EXERCISE INPUT:
——

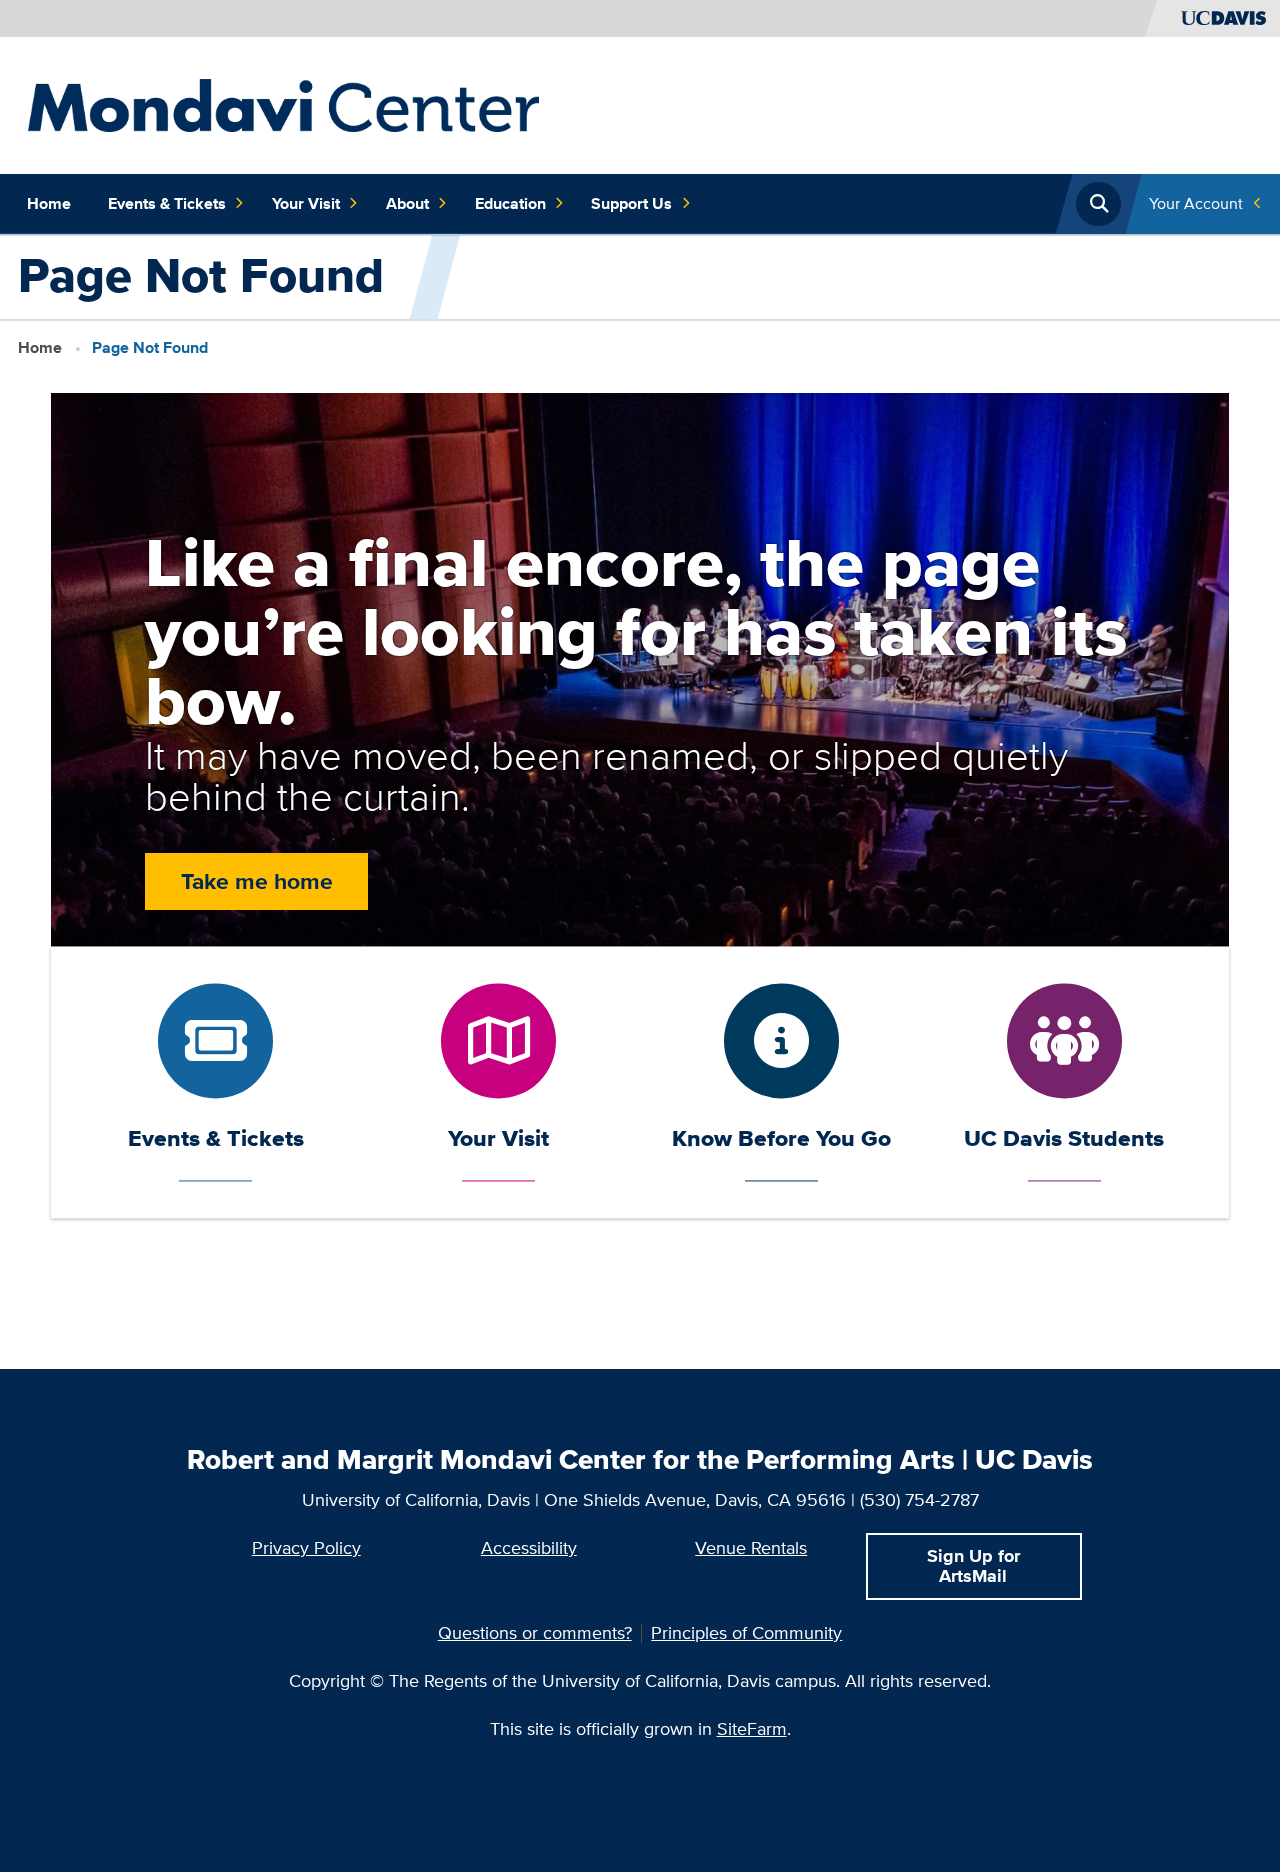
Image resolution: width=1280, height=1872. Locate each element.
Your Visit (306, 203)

——

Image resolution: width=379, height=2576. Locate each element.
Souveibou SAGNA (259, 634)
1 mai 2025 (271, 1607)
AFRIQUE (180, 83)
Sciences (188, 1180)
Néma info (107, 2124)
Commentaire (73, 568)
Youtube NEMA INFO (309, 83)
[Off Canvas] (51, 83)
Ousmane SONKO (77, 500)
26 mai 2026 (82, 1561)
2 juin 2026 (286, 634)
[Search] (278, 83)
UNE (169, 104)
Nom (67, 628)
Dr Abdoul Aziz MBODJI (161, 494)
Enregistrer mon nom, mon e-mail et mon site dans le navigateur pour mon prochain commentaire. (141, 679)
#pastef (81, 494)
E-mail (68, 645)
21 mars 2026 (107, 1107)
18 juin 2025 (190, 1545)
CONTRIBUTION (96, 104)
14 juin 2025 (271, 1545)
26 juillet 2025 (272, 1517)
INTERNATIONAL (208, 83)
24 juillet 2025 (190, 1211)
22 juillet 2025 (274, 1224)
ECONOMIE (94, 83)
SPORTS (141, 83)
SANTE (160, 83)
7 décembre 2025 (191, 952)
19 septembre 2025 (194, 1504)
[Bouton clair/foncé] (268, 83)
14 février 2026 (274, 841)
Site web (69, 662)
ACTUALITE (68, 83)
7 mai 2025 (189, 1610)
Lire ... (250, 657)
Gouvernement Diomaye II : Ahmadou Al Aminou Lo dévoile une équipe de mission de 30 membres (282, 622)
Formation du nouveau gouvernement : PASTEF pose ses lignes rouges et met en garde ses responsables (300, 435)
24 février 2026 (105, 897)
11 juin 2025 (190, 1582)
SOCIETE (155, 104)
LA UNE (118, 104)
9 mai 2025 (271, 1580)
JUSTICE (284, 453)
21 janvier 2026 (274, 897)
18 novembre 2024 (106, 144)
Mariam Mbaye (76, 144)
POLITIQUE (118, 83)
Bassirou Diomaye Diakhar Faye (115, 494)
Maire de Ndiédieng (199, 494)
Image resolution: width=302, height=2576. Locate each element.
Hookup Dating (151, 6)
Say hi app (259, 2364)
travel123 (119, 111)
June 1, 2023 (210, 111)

——

WHAT THE TASK ASKS: Could you reproduce exactly the lines of the entries above, from the one with "JUSTICE (284, 453)" through the one with "June 1, 2023 (210, 111)", and nothing else?

SOLUTION TO THIS PROBLEM:
JUSTICE (284, 453)
21 janvier 2026 (274, 897)
18 novembre 2024 (106, 144)
Mariam Mbaye (76, 144)
POLITIQUE (118, 83)
Bassirou Diomaye Diakhar Faye (115, 494)
Maire de Ndiédieng (199, 494)
Image resolution: width=302, height=2576. Locate each element.
Hookup Dating (151, 6)
Say hi app (259, 2364)
travel123 (119, 111)
June 1, 2023 (210, 111)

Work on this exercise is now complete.